1. As between the grantor and the grantee, in the absence of fraud, any sum paid or contracted to be paid is sufficient consideration to make a conveyance of realty valid. Nathans v. Arkwright, 66 Ga. 179 (1a); Brand v. Power, 110 Ga. 522 (36 S.E. 53); Martin v. White, 115 Ga. 866, 868 (42 S.E. 279); Southern Bell Telephone &c. Co. v. Harris, 117 Ga. 1001 (2) (44 S.E. 885); Whidby v. Willis, 151 Ga. 43 (105 S.E. 470), and citations. Hence, when title to realty passes by an absolute deed of conveyance, as it did in this case, the fee-simple estate conveyed thereby is not forfeited, as the plaintiff in error contends, merely because of the grantee's failure to pay the consideration for which the deed was actually executed; and this is so since the obligation to pay the purchase *134 money may be enforced by appropriate legal action. Lindsey v. Lindsey, 62 Ga. 546; McCardle v. Kennedy, 92 Ga. 198 (17 S.E. 1001); Jones v. Reid, 184 Ga. 764 (3) (193 S.E. 235), and the cases there cited.
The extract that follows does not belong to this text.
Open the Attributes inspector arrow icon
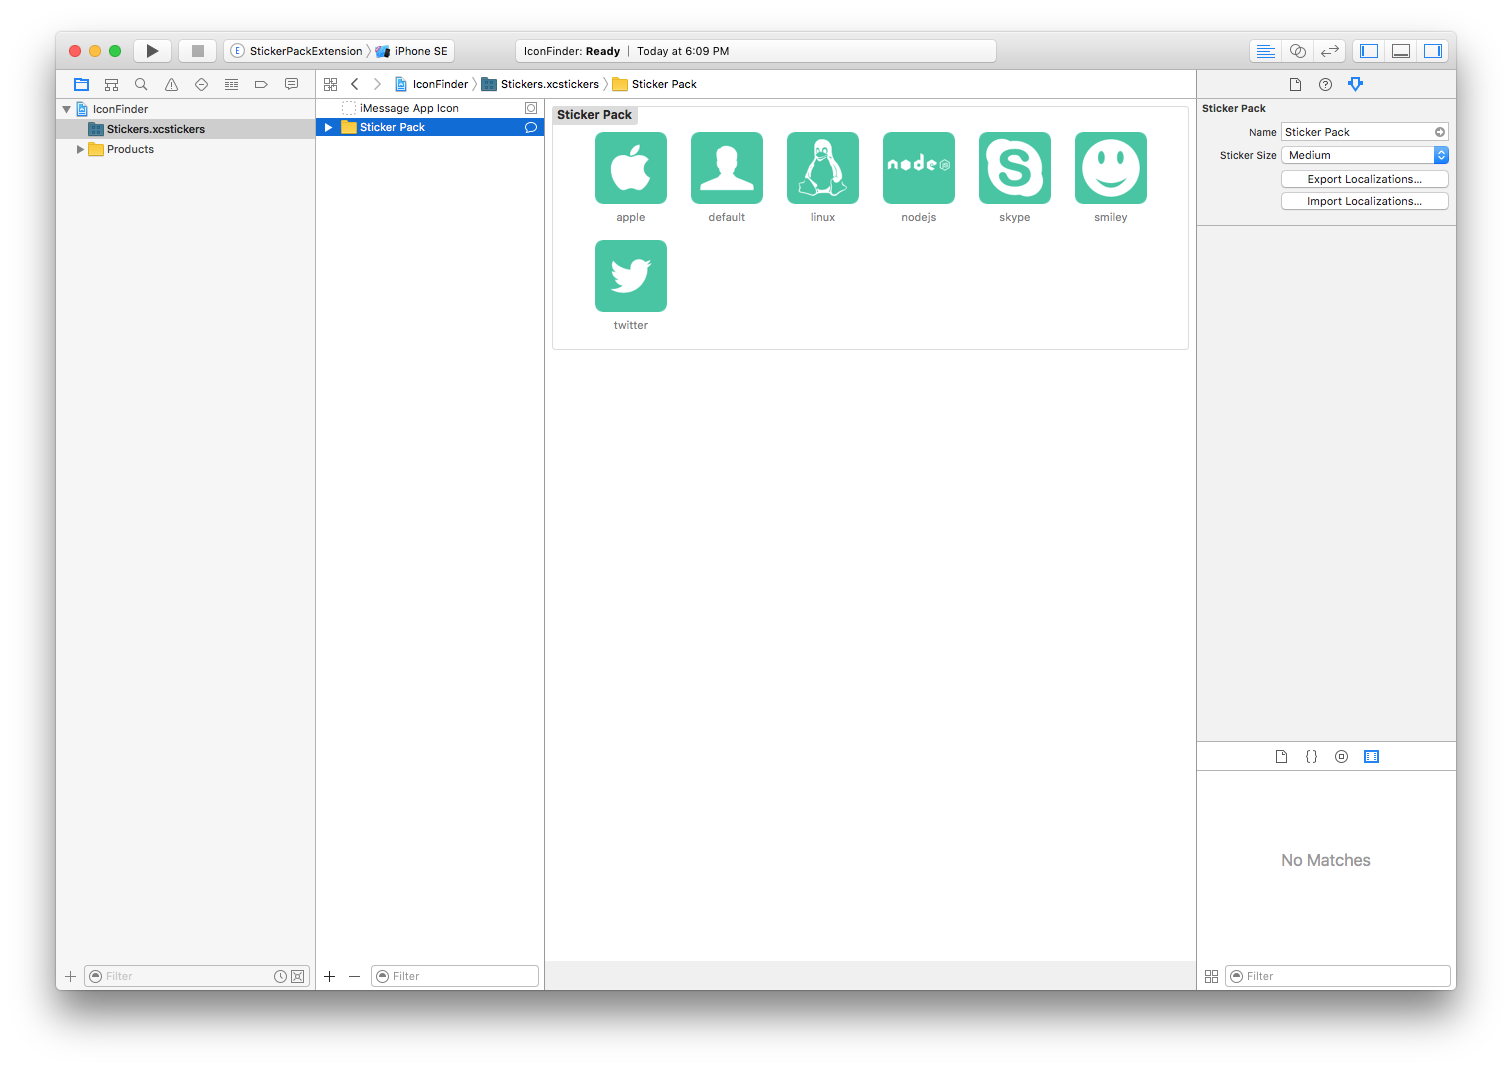 coord(1355,84)
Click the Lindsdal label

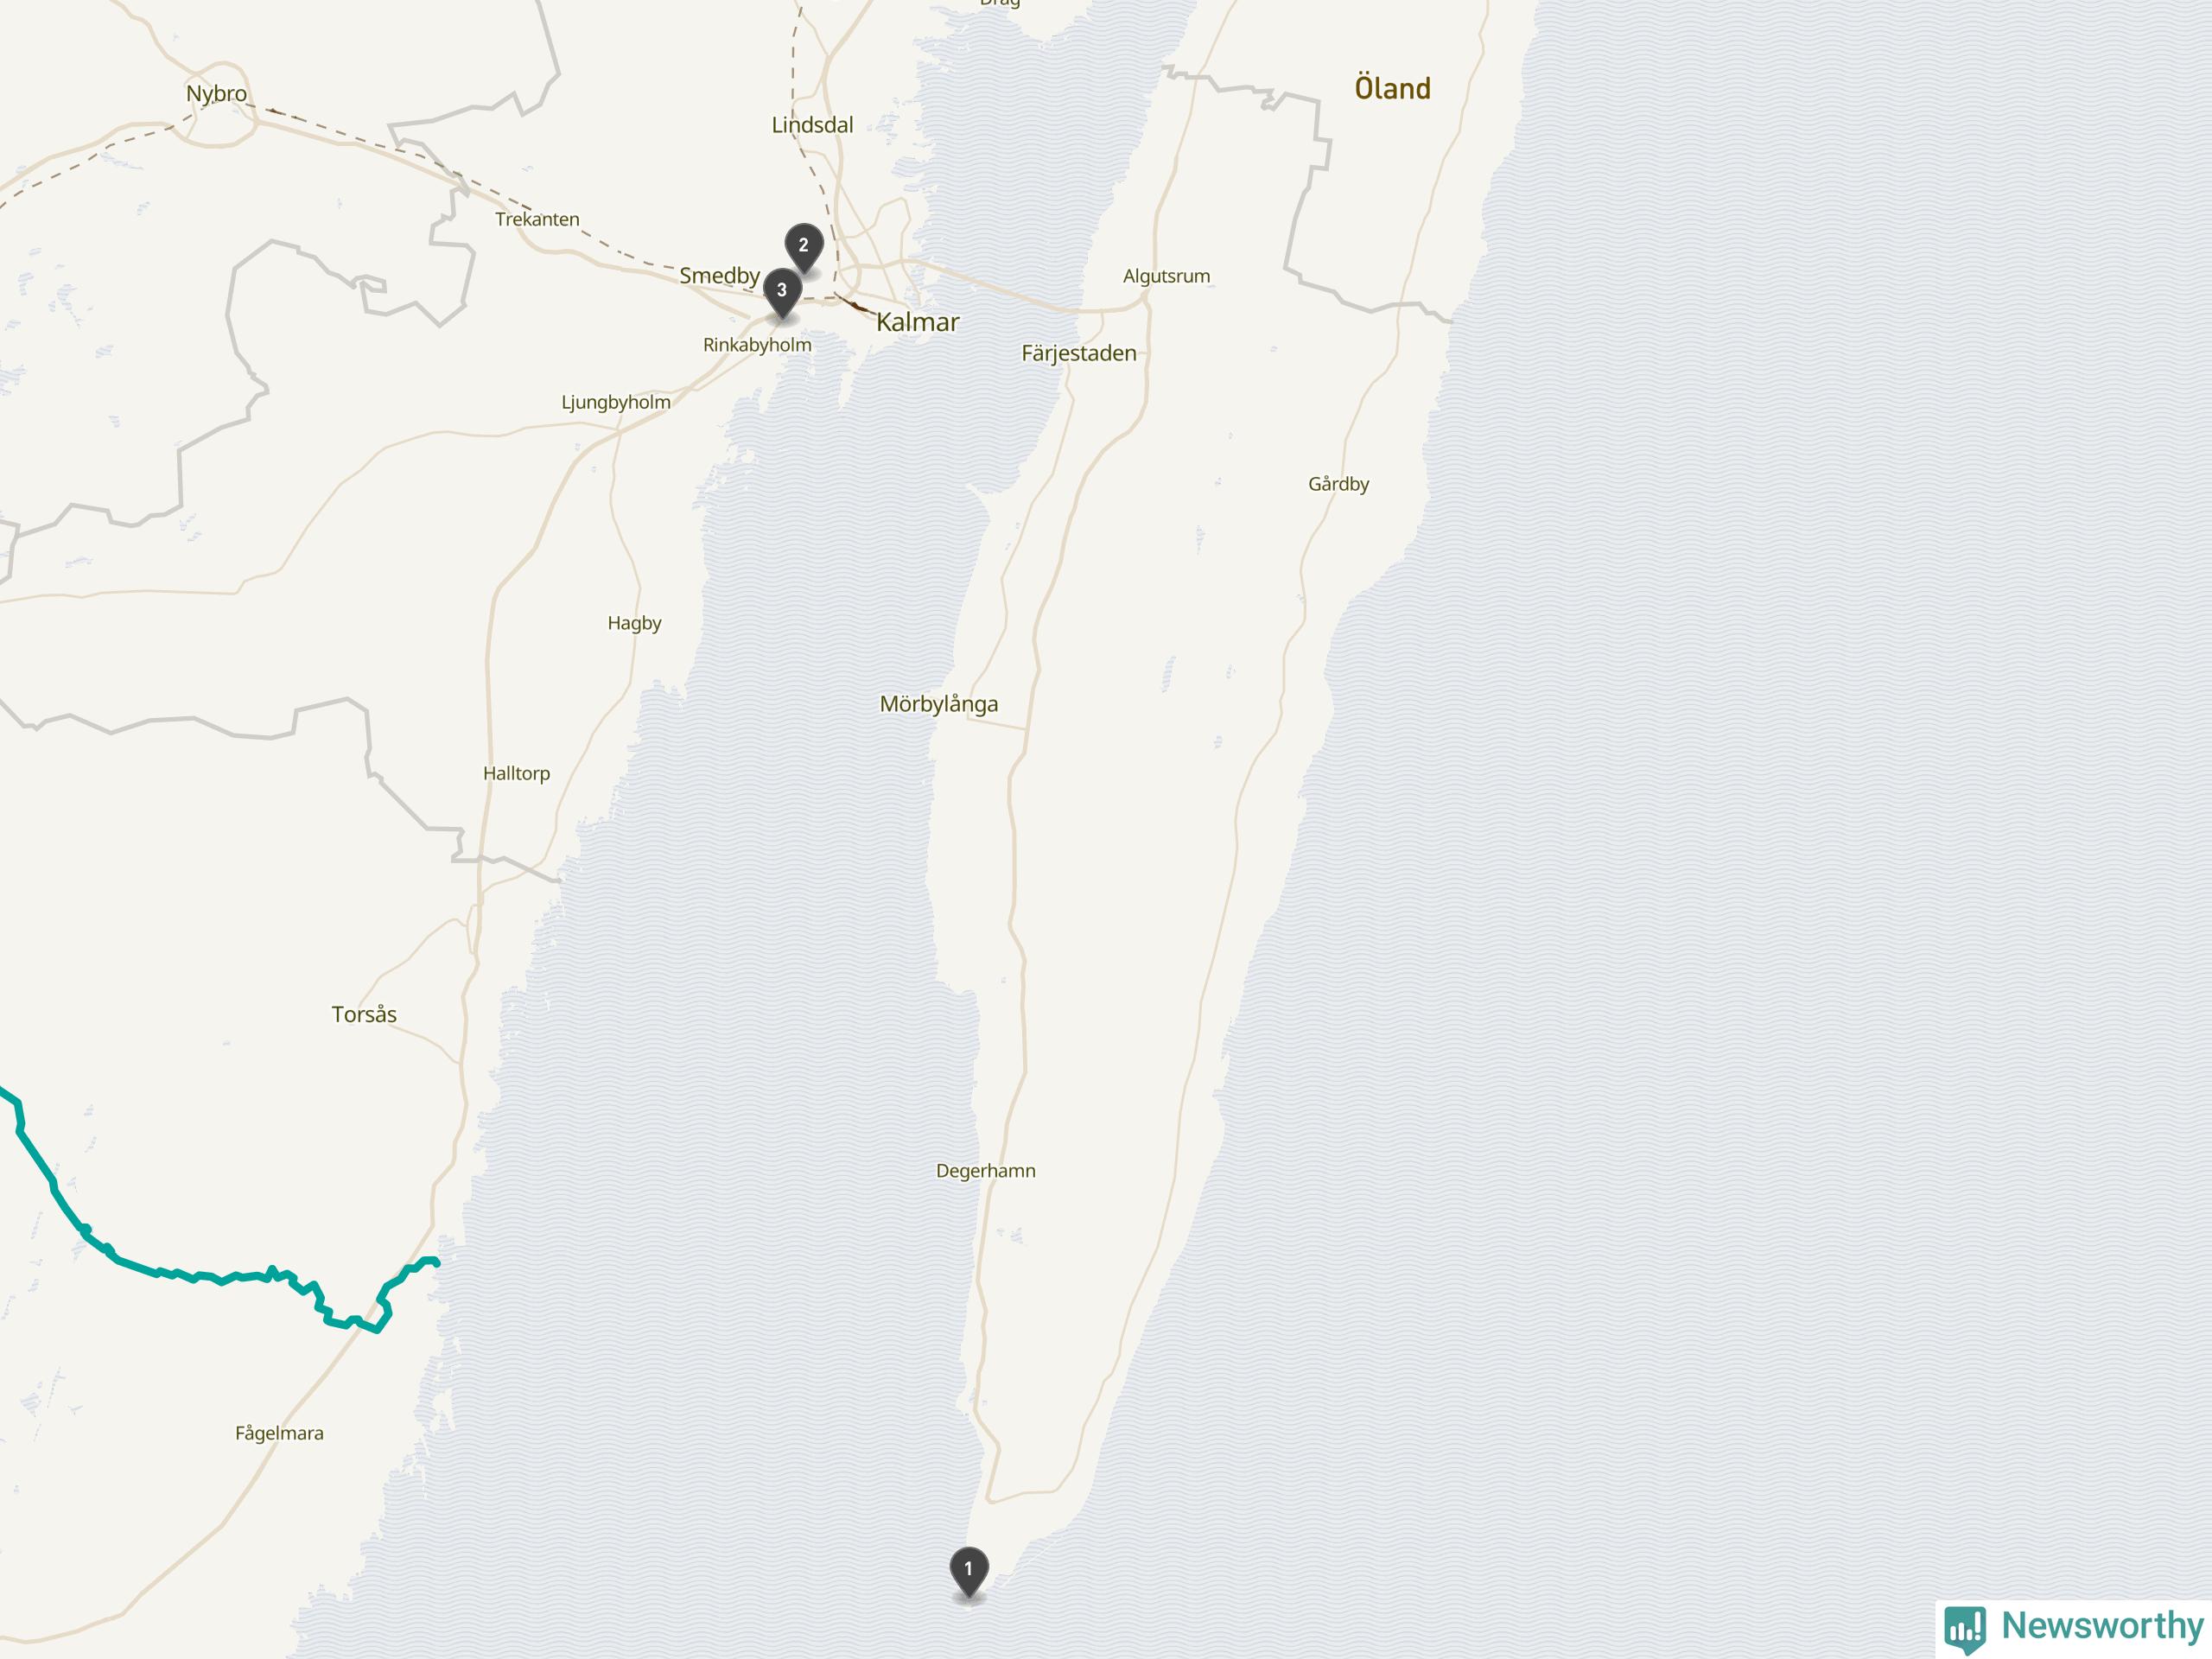point(812,125)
2. The deceased grantee, according to the allegations of the petition, was vested with absolute title to the property in question at the time of his death, and under Code § 113-1508 (1) and the full-bench ruling of this court in House v. House, 191 Ga. 678 (13 S.E.2d 817), there is manifestly no merit in the contention that the judgment setting apart a year's support to Mrs. Griffin is null and void and of no effect; and the decision in the House case, supra, which elaborates the ruling there made, renders further discussion of the question here presented unnecessary.

3. The petition, as amended, failed to state a cause of action for any of the relief sought; this being true, it was properly dismissed on general demurrer.

Judgment affirmed. All the Justices concur.